THE RECORDS:

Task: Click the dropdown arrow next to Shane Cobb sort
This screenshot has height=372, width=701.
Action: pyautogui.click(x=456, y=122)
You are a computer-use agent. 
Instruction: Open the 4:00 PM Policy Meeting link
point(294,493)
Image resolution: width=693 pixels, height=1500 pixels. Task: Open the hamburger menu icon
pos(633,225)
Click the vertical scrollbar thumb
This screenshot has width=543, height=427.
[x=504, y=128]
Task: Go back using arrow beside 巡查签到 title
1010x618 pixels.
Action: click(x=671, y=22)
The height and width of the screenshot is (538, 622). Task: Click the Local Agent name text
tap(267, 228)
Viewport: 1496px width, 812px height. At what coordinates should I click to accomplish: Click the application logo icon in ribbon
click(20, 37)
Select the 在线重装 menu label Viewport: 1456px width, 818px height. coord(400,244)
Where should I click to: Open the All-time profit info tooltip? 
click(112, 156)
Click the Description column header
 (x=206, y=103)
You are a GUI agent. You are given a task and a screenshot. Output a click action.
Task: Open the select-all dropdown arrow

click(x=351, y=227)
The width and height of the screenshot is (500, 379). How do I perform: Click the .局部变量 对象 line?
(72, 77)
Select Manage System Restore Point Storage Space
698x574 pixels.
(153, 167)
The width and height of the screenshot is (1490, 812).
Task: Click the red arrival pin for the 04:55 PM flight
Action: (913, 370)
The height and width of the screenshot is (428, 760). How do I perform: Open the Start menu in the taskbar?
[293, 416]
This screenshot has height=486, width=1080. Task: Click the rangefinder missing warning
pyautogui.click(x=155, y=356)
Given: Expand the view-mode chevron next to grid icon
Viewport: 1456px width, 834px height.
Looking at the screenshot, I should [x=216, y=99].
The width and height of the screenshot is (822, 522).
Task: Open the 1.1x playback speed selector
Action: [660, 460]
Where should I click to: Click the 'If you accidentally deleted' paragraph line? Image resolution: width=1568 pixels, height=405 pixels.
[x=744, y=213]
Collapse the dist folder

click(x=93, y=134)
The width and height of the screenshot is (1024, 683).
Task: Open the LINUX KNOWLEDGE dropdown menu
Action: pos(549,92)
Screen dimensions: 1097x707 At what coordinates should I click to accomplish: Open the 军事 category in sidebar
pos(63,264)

ASSIGNMENT:
Send back each record exactly, and include them all.

RESULT OF THIS EXERCISE:
Task: Click the dropdown arrow next to Shane Cobb sort
This screenshot has height=372, width=701.
Action: pyautogui.click(x=456, y=122)
You are a computer-use agent. 
Instruction: Open the 4:00 PM Policy Meeting link
point(294,493)
Image resolution: width=693 pixels, height=1500 pixels. Task: Open the hamburger menu icon
pos(633,225)
Click the vertical scrollbar thumb
This screenshot has width=543, height=427.
[x=504, y=128]
Task: Go back using arrow beside 巡查签到 title
1010x618 pixels.
Action: click(x=671, y=22)
The height and width of the screenshot is (538, 622). Task: Click the Local Agent name text
tap(267, 228)
Viewport: 1496px width, 812px height. At what coordinates should I click to accomplish: Click the application logo icon in ribbon
click(20, 37)
Select the 在线重装 menu label Viewport: 1456px width, 818px height. coord(400,244)
Where should I click to: Open the All-time profit info tooltip? 
click(112, 156)
Click the Description column header
 (x=206, y=103)
You are a GUI agent. You are given a task and a screenshot. Output a click action.
Task: Open the select-all dropdown arrow

click(x=351, y=227)
The width and height of the screenshot is (500, 379). How do I perform: Click the .局部变量 对象 line?
(72, 77)
Select Manage System Restore Point Storage Space
698x574 pixels.
(153, 167)
The width and height of the screenshot is (1490, 812).
Task: Click the red arrival pin for the 04:55 PM flight
Action: (913, 370)
The height and width of the screenshot is (428, 760). How do I perform: Open the Start menu in the taskbar?
[293, 416]
This screenshot has height=486, width=1080. Task: Click the rangefinder missing warning
pyautogui.click(x=155, y=356)
Given: Expand the view-mode chevron next to grid icon
Viewport: 1456px width, 834px height.
Looking at the screenshot, I should [x=216, y=99].
The width and height of the screenshot is (822, 522).
Task: Open the 1.1x playback speed selector
Action: [660, 460]
Where should I click to: Click the 'If you accidentally deleted' paragraph line? Image resolution: width=1568 pixels, height=405 pixels.
[x=744, y=213]
Collapse the dist folder

click(x=93, y=134)
The width and height of the screenshot is (1024, 683).
Task: Open the LINUX KNOWLEDGE dropdown menu
Action: pos(549,92)
Screen dimensions: 1097x707 At what coordinates should I click to accomplish: Open the 军事 category in sidebar
pos(63,264)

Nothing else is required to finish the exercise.